Developing a Teaching Portfolio

By Kristi Rudenga and Misbah Hyder


What is a teaching portfolio?

A teaching portfolio, sometimes called “evidence of teaching effectiveness,” is a compilation of various materials that reflect your teaching persona and teaching experiences. Of all the materials that you’ll be asked to submit in your academic job packet, the teaching portfolio will vary the most – both based on your own teaching experiences as well as what the institution is asking for.

Note: An institution might say “evidence of teaching effectiveness” and mean a variety of things (e.g. evaluations, sample syllabi or other course materials, etc.). The contents are not universally agreed upon, which means that your portfolio can include materials that are not listed here and you do not need to include all the materials listed; however, it is recommended that you include at minimum a teaching statement, sample syllabus, and student evaluations.

◆ Dataset entries:
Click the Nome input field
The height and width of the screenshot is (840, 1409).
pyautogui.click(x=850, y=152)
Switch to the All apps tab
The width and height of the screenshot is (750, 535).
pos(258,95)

◆ Tasks for this exercise:
1. Duplicate the part of the teaching portfolio text starting at "What is a teaching" and ending at "and student evaluations.".
2. According to the teaching portfolio text, which materials should a portfolio include at minimum?
3. Decide whether each statement agrees with the teaching portfolio text, answering yes or no and quoting the words that settle it: (a) A teaching portfolio is sometimes known as "evidence of teaching effectiveness." (b) Everyone agrees on what a teaching portfolio should hold. (c) Of all the materials in an academic job packet, the teaching portfolio varies the least.

◆ Task answers:
1.
What is a teaching portfolio?

A teaching portfolio, sometimes called “evidence of teaching effectiveness,” is a compilation of various materials that reflect your teaching persona and teaching experiences. Of all the materials that you’ll be asked to submit in your academic job packet, the teaching portfolio will vary the most – both based on your own teaching experiences as well as what the institution is asking for.

Note: An institution might say “evidence of teaching effectiveness” and mean a variety of things (e.g. evaluations, sample syllabi or other course materials, etc.). The contents are not universally agreed upon, which means that your portfolio can include materials that are not listed here and you do not need to include all the materials listed; however, it is recommended that you include at minimum a teaching statement, sample syllabus, and student evaluations.

2. A teaching statement, a sample syllabus, and student evaluations.

3.
(a) Yes: "A teaching portfolio, sometimes called “evidence of teaching effectiveness,” is a compilation of various materials"
(b) No: "The contents are not universally agreed upon"
(c) No: "the teaching portfolio will vary the most"